Exercise details =
The copy you return should hold every record below word for word and no images.

(Stored records)
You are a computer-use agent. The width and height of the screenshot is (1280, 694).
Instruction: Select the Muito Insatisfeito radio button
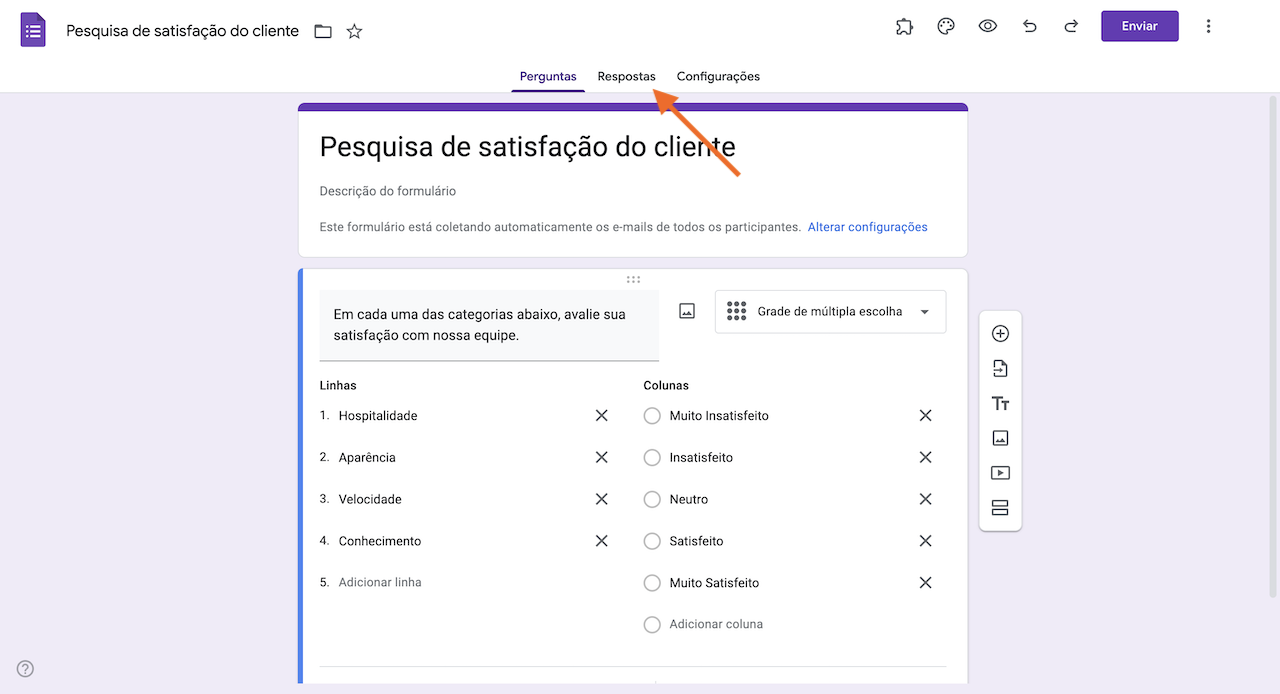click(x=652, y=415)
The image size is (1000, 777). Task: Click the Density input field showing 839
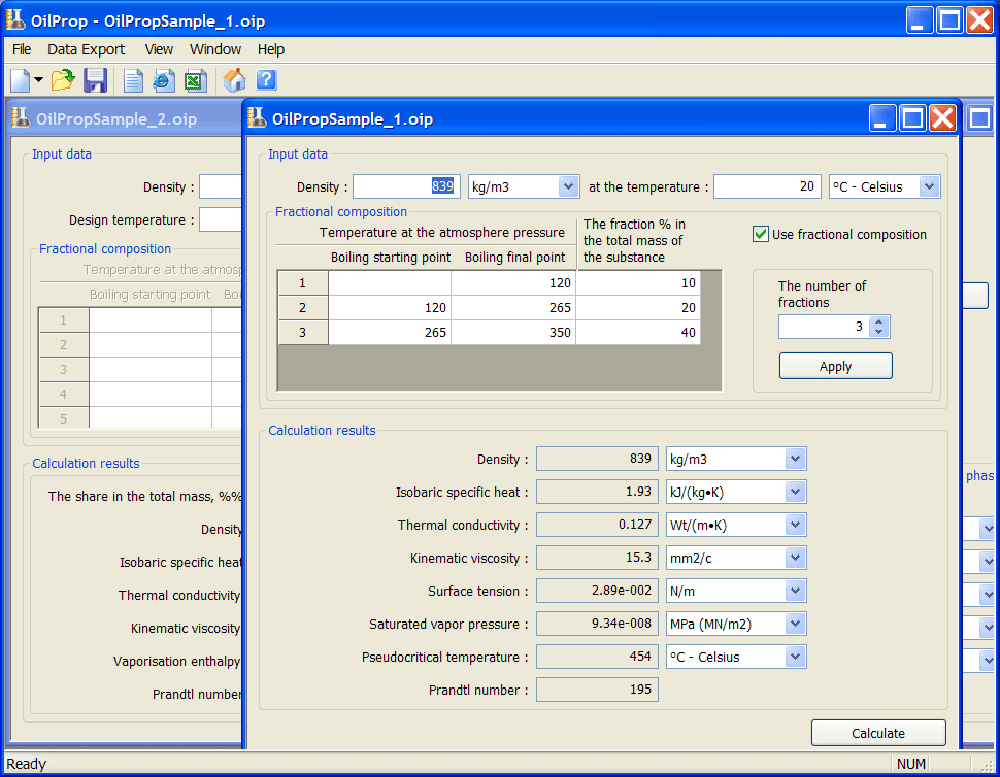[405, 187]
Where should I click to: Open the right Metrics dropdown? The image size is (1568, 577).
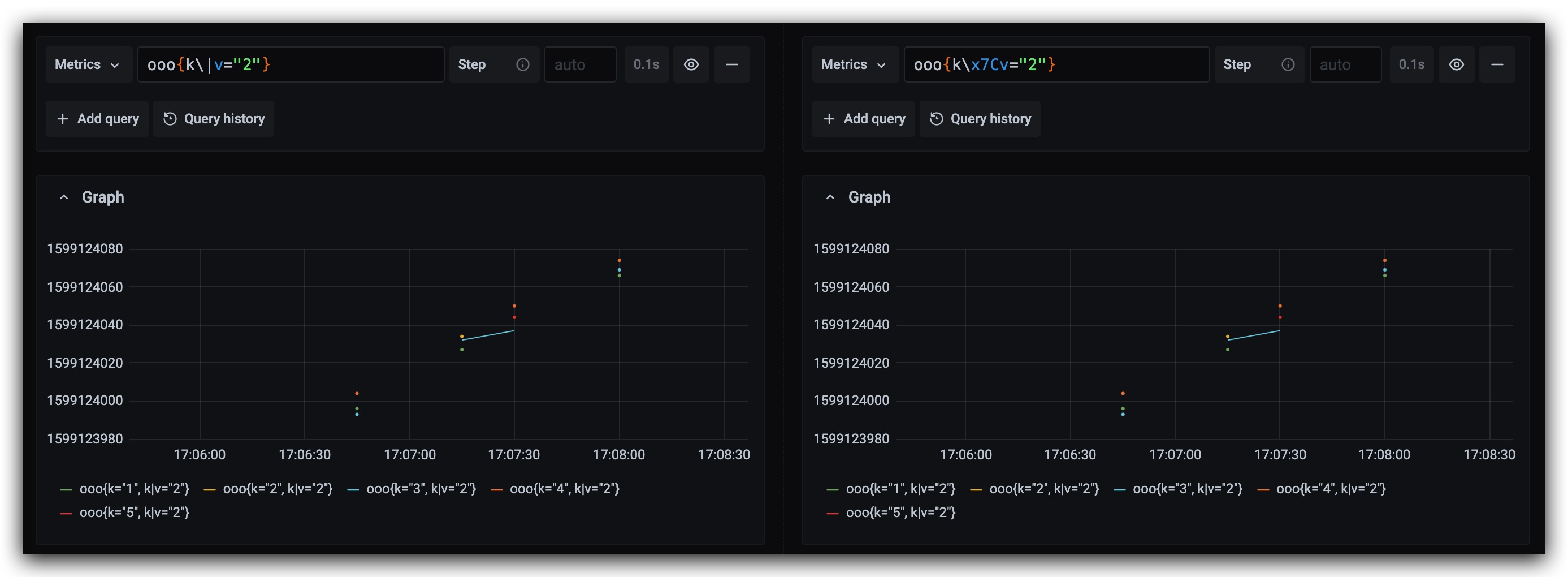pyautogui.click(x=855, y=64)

Output =
You are a computer-use agent. The width and height of the screenshot is (1280, 694).
Instruction: Select the Muito Insatisfeito radio button
click(x=652, y=415)
The image size is (1000, 777). Task: Click the Density input field showing 839
[405, 187]
Where should I click to: Open the right Metrics dropdown? The image size is (1568, 577).
pyautogui.click(x=855, y=64)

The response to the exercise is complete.